*Exercise data*.
▽

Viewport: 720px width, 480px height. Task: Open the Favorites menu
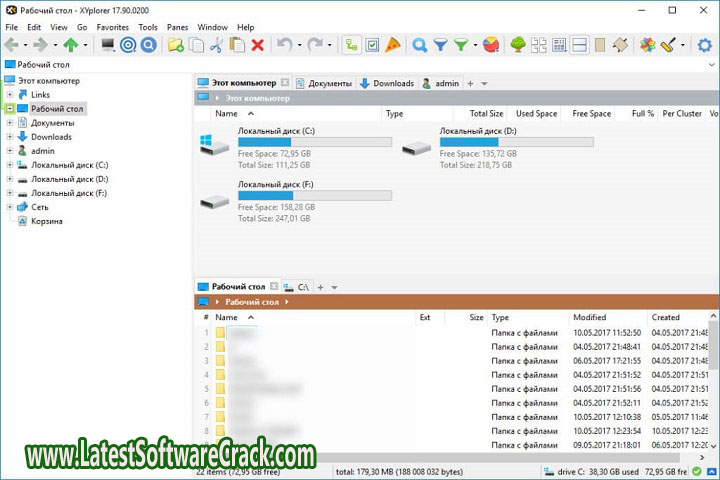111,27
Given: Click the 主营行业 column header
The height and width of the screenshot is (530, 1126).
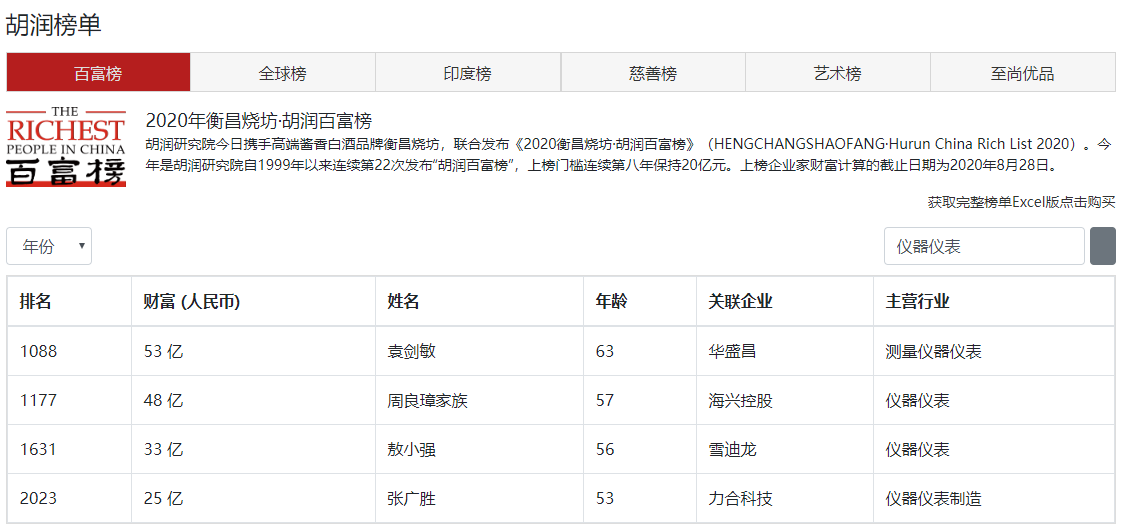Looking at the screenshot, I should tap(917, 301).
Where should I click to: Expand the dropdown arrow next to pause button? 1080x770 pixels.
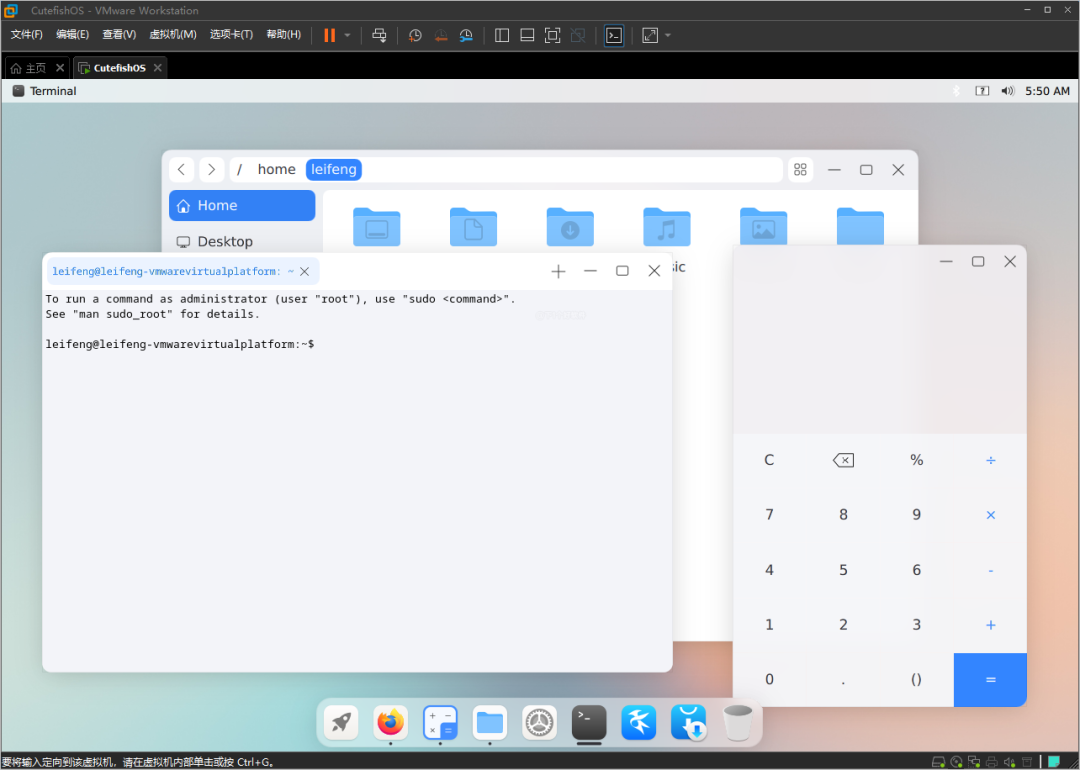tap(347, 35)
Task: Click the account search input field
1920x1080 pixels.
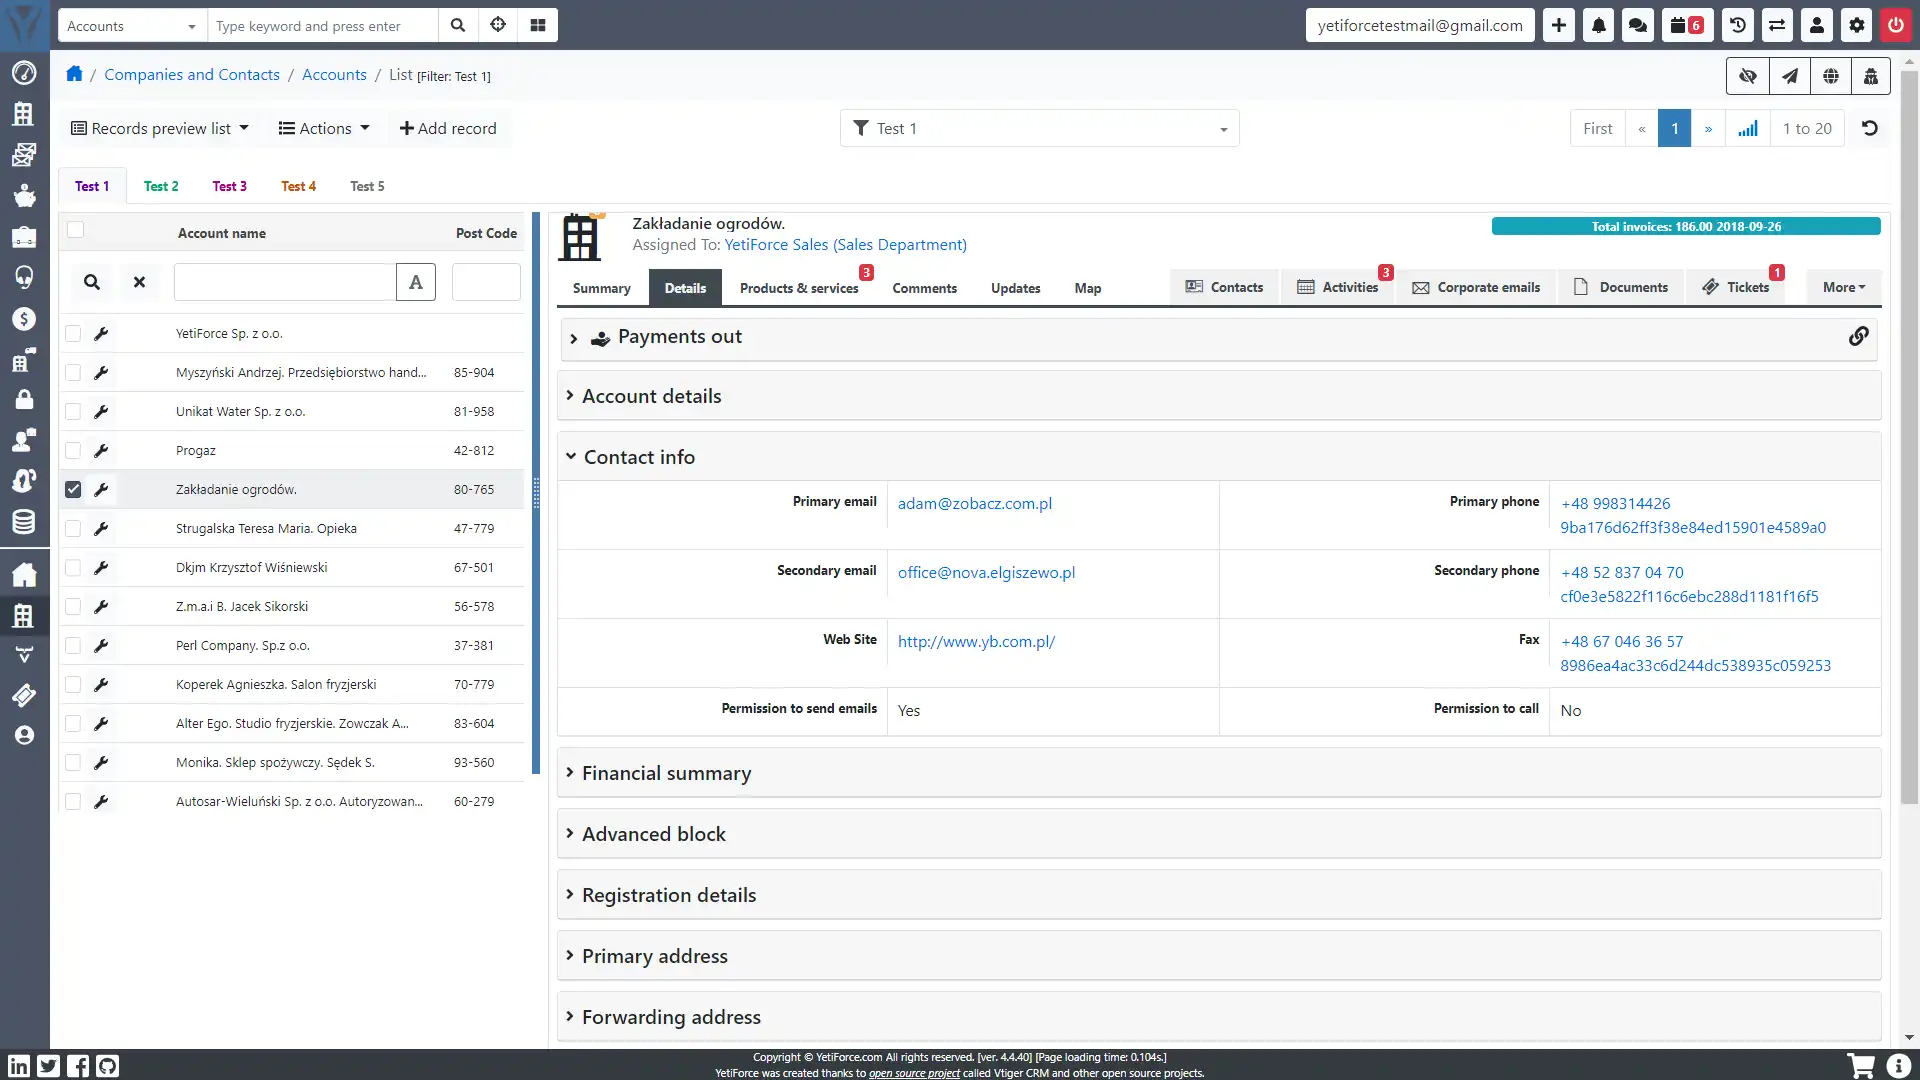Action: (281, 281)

△

*Exercise*.
Tally the lines above that contain the string "Task" and reply with the number only.

*Solution to the exercise*.
2